After a year with Circe and a 335-kilometer walk down the
Ulysses Riviera from Rome to Naples, I established a base camp last
April in an isolated apartment in Marina del Cantone on the
Sorrentino Peninsula. My squat overlooked Isola dei Galli, the
three islands allegedly inhabited by the Sirens who failed to
seduce Odysseus as my cunning and crafty hero had his crew bound
him to the spar of his ship to withstand their mind-blowing
chants.
Like almost every other venue in the
"Odyssey," this one (la galla, incidentally, means "afloat" while
lo gallo means "cock") is disputed.
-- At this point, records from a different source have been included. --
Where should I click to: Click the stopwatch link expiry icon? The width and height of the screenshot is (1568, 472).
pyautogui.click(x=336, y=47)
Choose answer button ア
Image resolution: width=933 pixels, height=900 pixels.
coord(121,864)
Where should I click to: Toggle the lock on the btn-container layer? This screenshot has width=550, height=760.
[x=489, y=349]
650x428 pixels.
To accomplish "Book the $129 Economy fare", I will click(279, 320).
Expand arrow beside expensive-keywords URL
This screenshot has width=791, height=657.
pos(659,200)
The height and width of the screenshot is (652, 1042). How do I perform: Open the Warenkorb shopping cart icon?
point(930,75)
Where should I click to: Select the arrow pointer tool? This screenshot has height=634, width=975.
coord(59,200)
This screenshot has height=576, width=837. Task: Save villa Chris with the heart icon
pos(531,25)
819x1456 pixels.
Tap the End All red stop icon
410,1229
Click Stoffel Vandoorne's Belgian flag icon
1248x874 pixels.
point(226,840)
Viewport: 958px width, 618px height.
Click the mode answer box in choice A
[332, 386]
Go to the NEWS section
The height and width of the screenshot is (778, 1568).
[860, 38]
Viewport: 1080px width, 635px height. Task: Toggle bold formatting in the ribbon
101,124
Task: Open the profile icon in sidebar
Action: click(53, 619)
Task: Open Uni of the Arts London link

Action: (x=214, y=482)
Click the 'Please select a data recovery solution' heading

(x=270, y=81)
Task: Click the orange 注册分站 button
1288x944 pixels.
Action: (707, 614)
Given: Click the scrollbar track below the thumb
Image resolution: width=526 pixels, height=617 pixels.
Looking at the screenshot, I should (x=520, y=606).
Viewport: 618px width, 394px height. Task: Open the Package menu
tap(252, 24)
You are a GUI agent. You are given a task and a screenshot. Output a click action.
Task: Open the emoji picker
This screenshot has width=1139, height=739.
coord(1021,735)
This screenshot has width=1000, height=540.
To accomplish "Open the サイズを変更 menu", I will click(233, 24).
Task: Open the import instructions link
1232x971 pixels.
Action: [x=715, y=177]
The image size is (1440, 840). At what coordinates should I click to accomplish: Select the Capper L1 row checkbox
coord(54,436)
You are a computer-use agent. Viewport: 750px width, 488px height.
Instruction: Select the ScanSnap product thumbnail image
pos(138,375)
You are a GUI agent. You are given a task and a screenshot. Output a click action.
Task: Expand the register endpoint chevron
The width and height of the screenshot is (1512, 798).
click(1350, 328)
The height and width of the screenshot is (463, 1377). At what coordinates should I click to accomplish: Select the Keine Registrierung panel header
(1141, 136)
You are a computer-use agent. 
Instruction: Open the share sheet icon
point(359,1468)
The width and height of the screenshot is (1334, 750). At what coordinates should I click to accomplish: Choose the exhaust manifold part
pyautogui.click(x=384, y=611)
But that doesn't bother me or
many other Homerphiles, including Rudolf Nuryev who once owned the
islands.
"I suppose there are some academics that
concentrate on finding the exact location of events in the
'Odyssey,' but it's the rich oral tradition that impresses me,"
said Vince Tomasso, the young academic in the classics department
at Stanford University who reads my copy and tries to prevent me
from making too many mistakes about the ancient Greeks.
I awaken at five am with a sense of
anticipation and intimidation. It's been almost six months since
"The Idiot and the Odyssey: Walking the Mediterranean" appeared in
Australia to generally good reviews. But I'm not sure if I have
another book of that physical length (4,401 kilometers walked and
165,000 words printed) and emotional/spiritual revelation (a number
of reviewers compared "The Idiot" to "Eat Pray Love") in me.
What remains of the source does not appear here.